Marc Schneier: Eben das macht diesen Dialog ja so wichtig. Wir brauchen unsere muslimischen Brüder und Schwestern, um den Antisemitismus wirksam zu bekämpfen. Meine Organisation hat in aller Welt muslimische Geistliche und Politiker gefunden, die sich gegen Antisemitismus aussprechen. Unsere Formel ist sehr einfach: Als Jude habe ich eine Verantwortung, mich gegen Islamophobie auszusprechen, jede Art von Ressentiment gegen Muslime zu bekämpfen. Umgekehrt erwarte ich auch von meinen muslimischen Kollegen, dass sie sich gegen Antisemitismus aussprechen.

Aber passiert das auch wirklich?

Das passiert weltweit, auch in meiner Heimat USA. Die muslimische und die jüdische Community in den USA verbindet heute ein ausgezeichnetes Verhältnis. Die Formel für gegenseitiges Verständnis ist sehr einfach. Sie lautet: Sich für den Anderen aussprechen. Es geht darum, den Anderen als Kind Gottes wahrzunehmen. Mit diesem Zugang haben wir viele Partner gefunden.

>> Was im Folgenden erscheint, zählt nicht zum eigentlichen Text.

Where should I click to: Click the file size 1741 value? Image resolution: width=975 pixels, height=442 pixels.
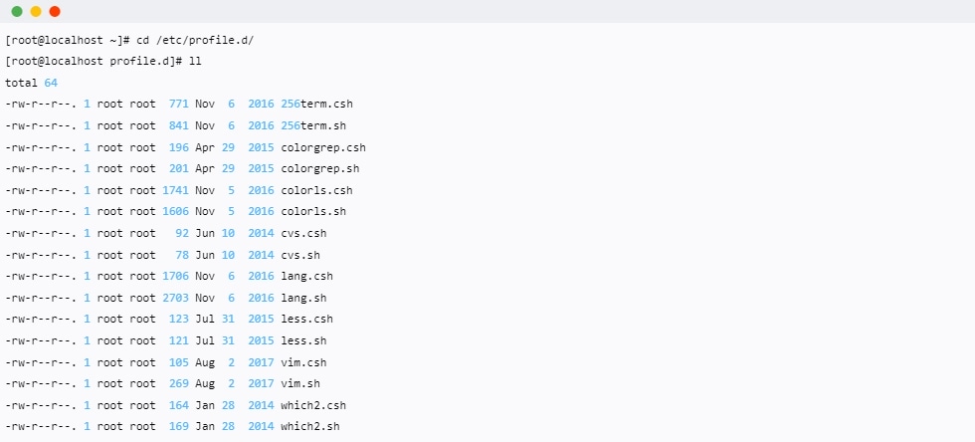click(175, 190)
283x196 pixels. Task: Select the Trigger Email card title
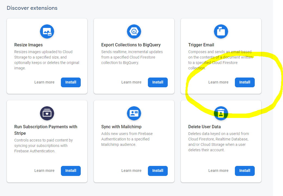pos(201,45)
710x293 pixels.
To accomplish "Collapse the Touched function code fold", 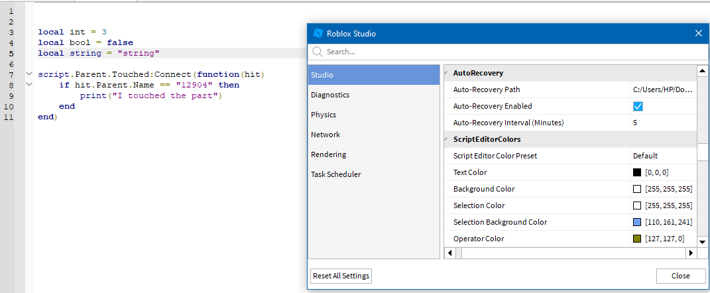I will click(x=29, y=74).
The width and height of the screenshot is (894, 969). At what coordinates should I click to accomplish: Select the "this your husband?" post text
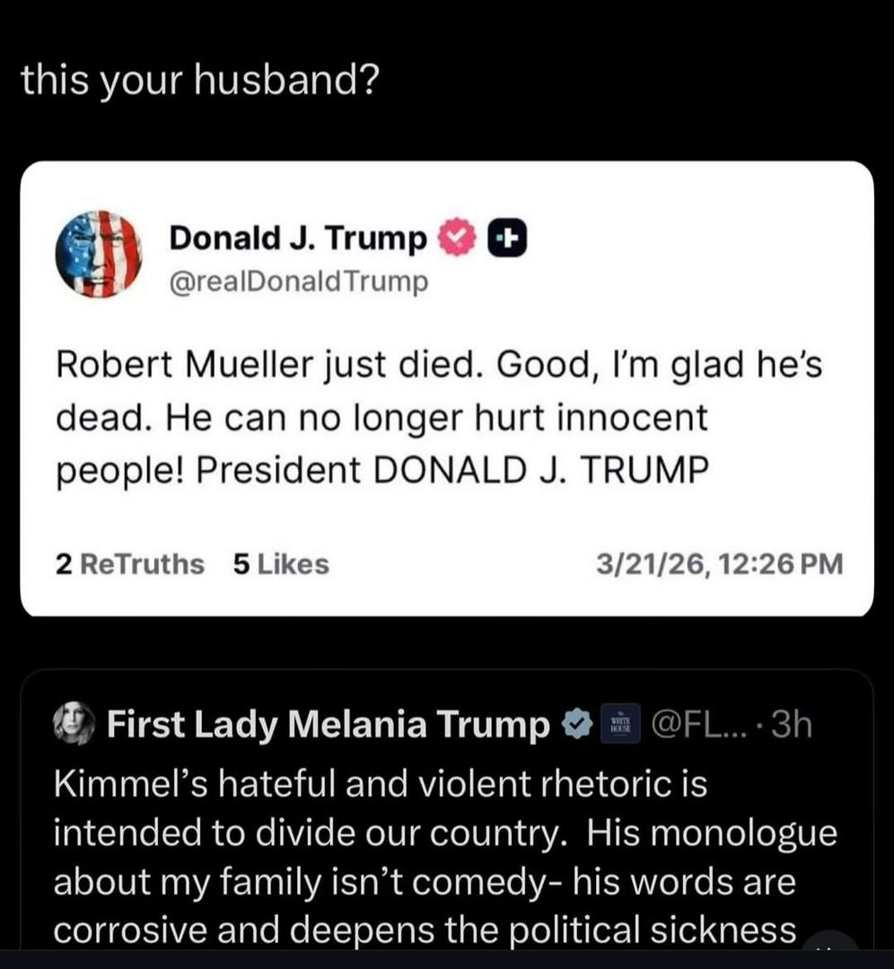(199, 81)
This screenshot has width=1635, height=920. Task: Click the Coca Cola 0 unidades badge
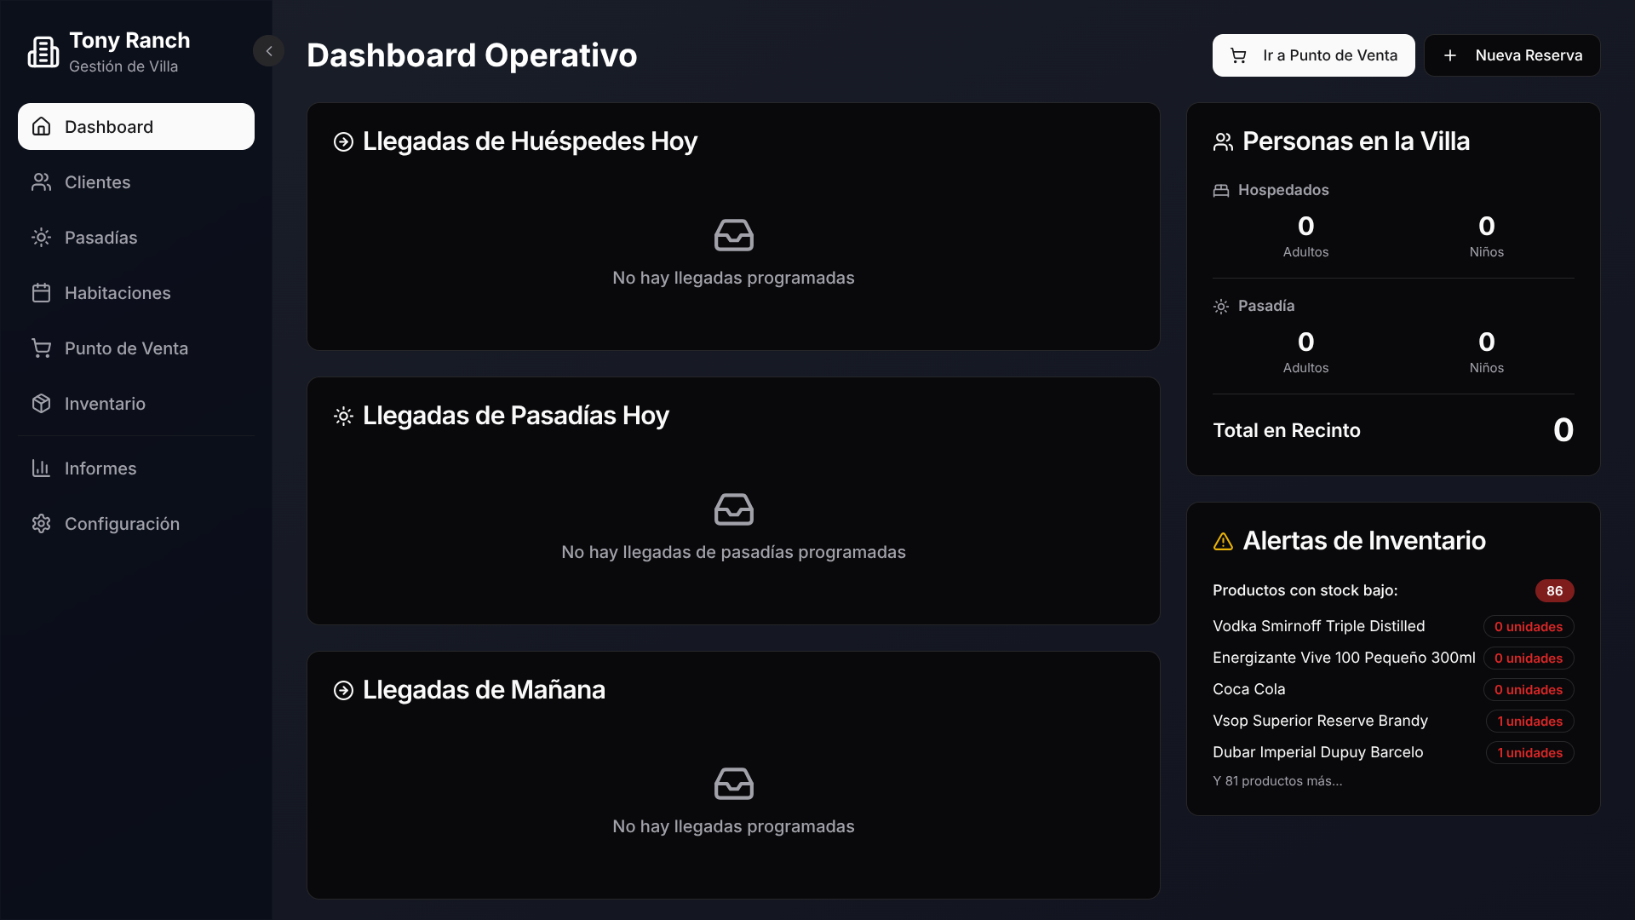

Nun gibt es auch viele Menschen, die die Ergebnisse von interreligiösem Dialog kritisieren. Sie seien allzu mager, heißt es. Die Communiques, die veröffentlicht werden, seien bestenfalls Blabla, nach der Art: Friede und Verständigung sind gut, Krieg ist böse.

Ich glaube nicht, dass die Ergebnisse mager sind. Ein Beispiel: Nach dem Massaker in der Synagoge von Pittsburgh im Herbst war es die städtische muslimische Gemeinde, die mehr als 200.000 Dollar für das Begräbnis der elf Opfer bezahlte. Der erste Kondolenzanruf, den ich nach dem Verbrechen erhalten habe, kam vom Minister für Toleranz in den Vereinigten Arabischen Emiraten.

Aber sind diese Reaktionen auch ehrlich? Islamkritiker bemerken, dass es zumindest in Teilen des Islam die sogenannte Taqiya gibt, wo man um Allahs Willen seine wahren Absichten verschweigt.